My tact has been to dig to China all the way around the roots. I use a very sharp polished axe to whack at the 'unbreakable' roots. Goes through them like butter. I've had pretty poor luck with the sawz-all option...even with the long blade, any dirt that gets in the cut chews it up in a second to where you're sawing with nubs. If you are VERY careful about dirt, maybe, but I haven't had many holes without dirt!!! And no, I don't risk my chainsaw blade. Did it once. The fun lasted, literally, about 4 seconds.
For Pines: You can dig closer to the stump and just KEEP DIGGING. Eventually, you get below the tap-root and the whole root ball just tips over. Flip it in the hole and knock the dirt off, then lift it straight out.
For Oaks and Maples, you need to get a little further out. These, you can 'pry' up with the boom on float and using the back of the bucket for leverage. They pop up like a soda cap. Flip it over, knock the dirt up, and drop it in your trailer.

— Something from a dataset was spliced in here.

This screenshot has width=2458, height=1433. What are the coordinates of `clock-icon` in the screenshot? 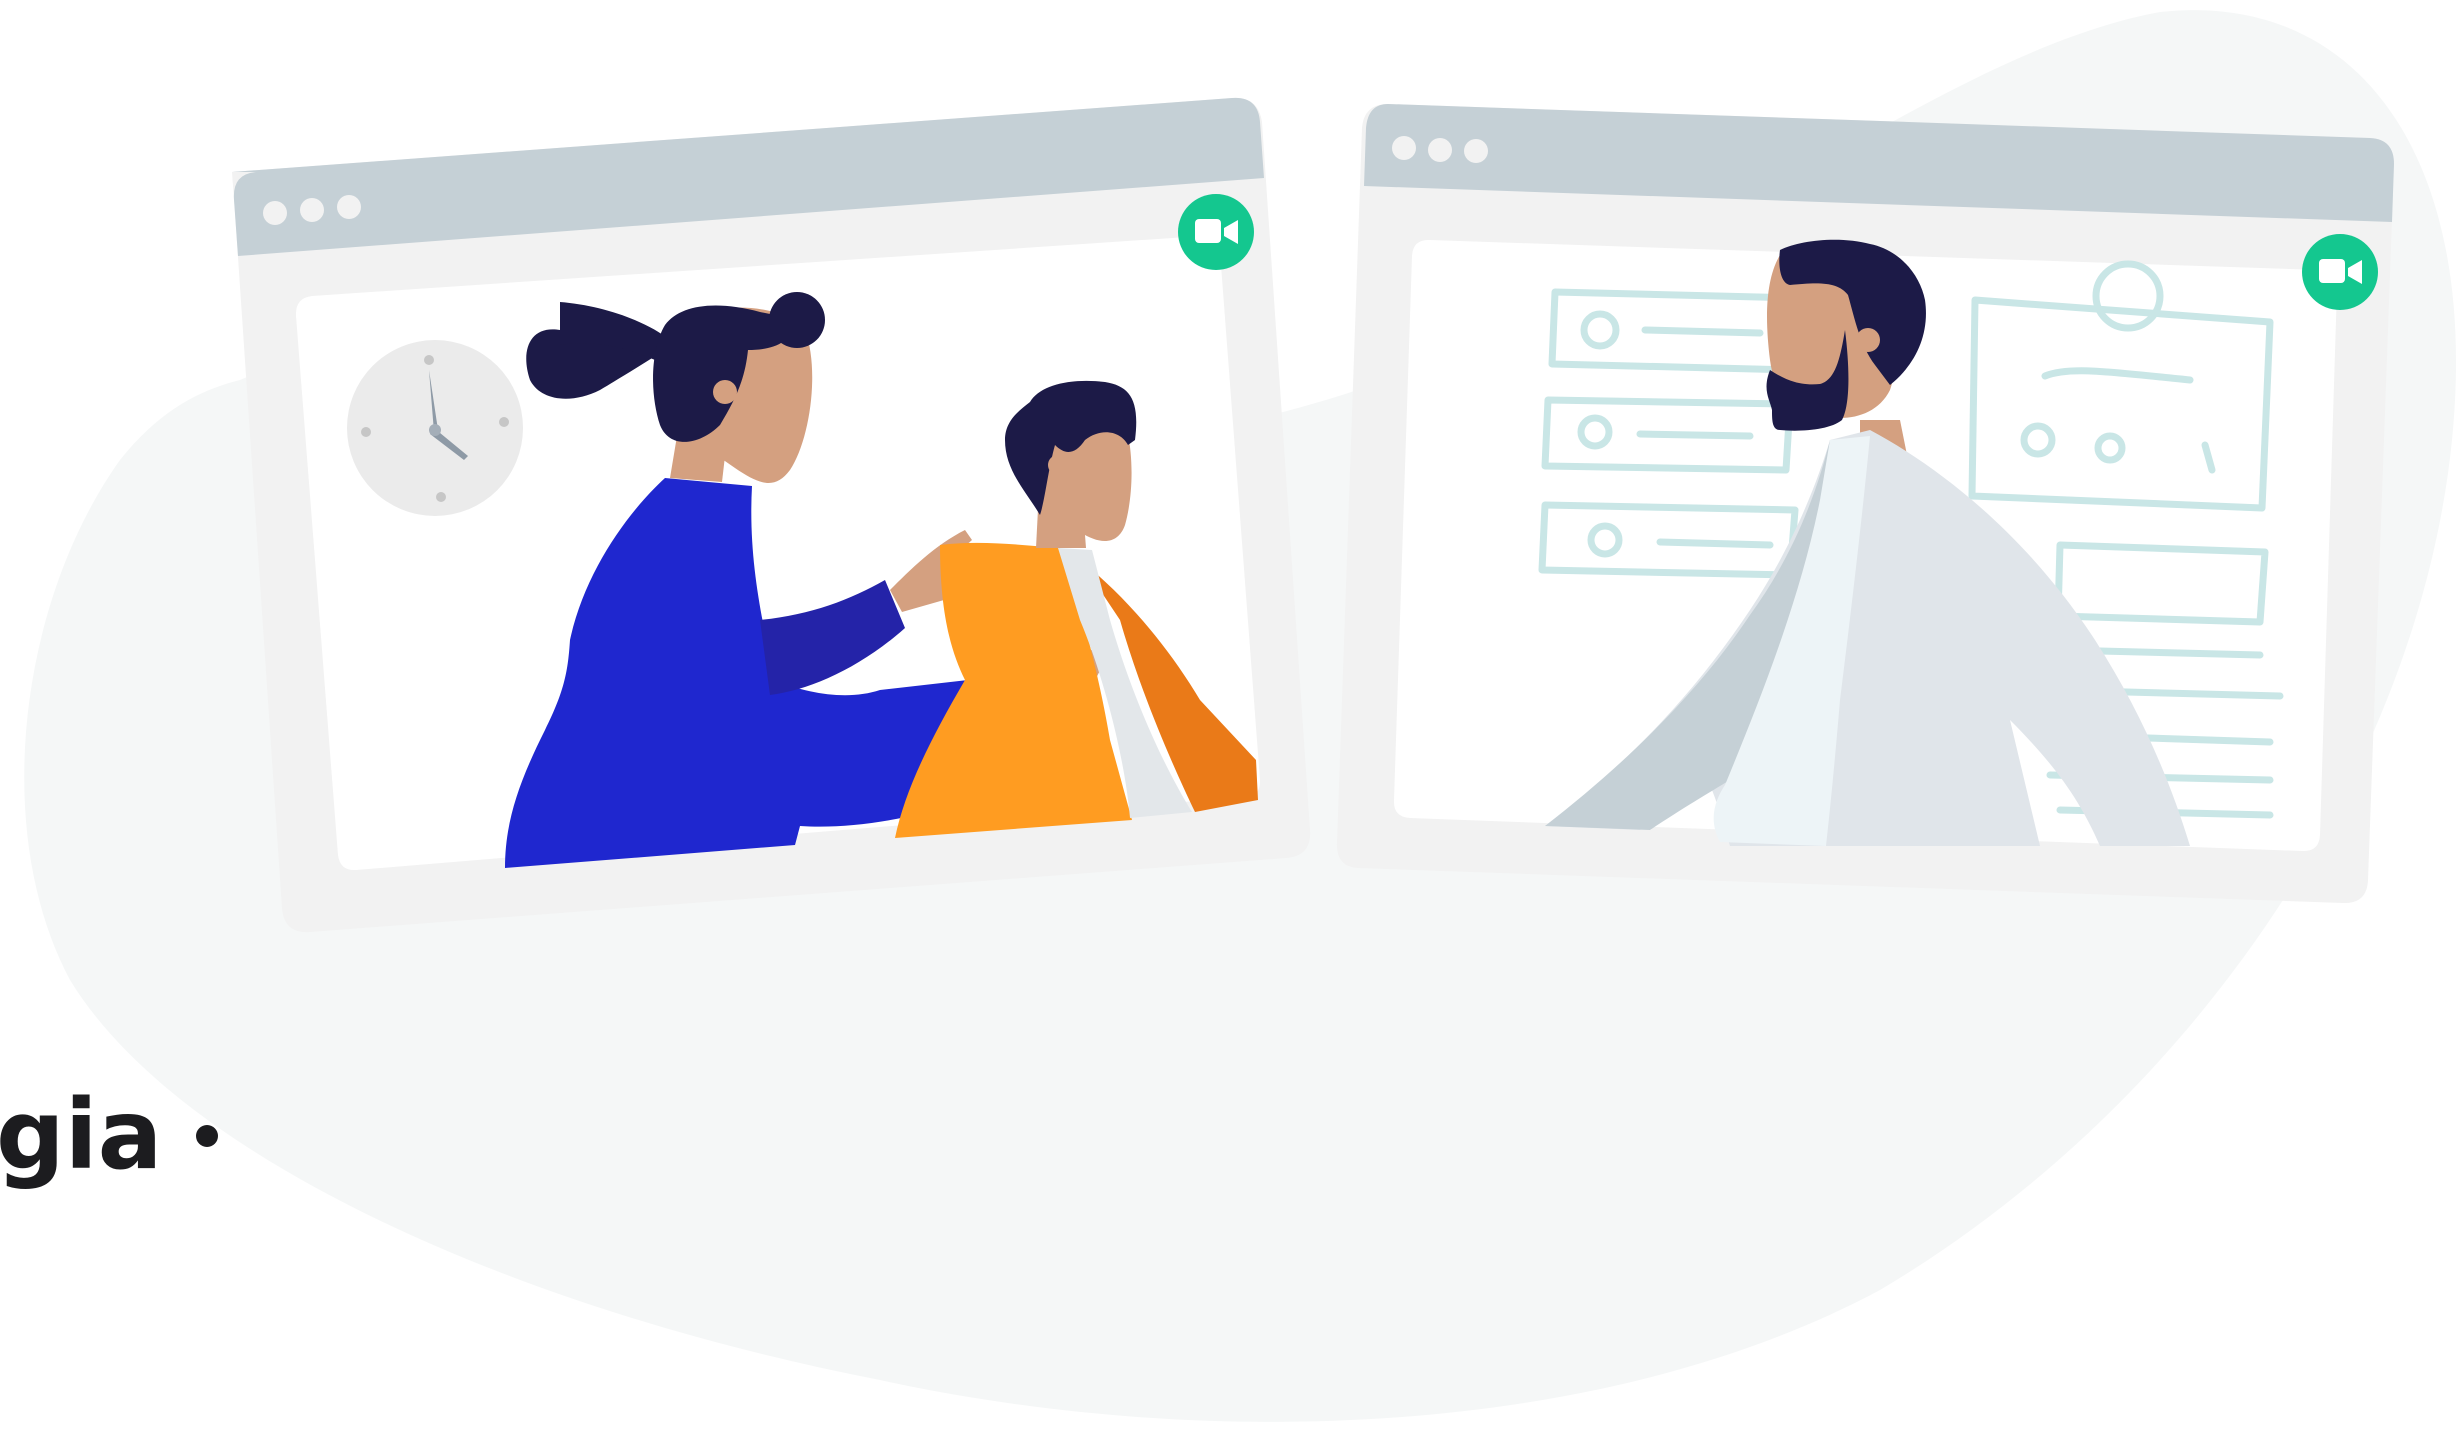 It's located at (435, 428).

I've removed 8 or 9 Pine stumps to ~15" diameter and several Oak/Maple sumps, some of which were split-trunk monsters. Oddly, the most difficult was a smallish (~8") pine that just wouldn't let go. I had to go over 4 feet straight down on all sides before it would finally give way to the bucket...it was just flopping around the hole for a solid 30 minutes while I kept digging to liberate it. Very frustrating.
Typical dig/remove and replace soil takes about 1 to 1.5 hours.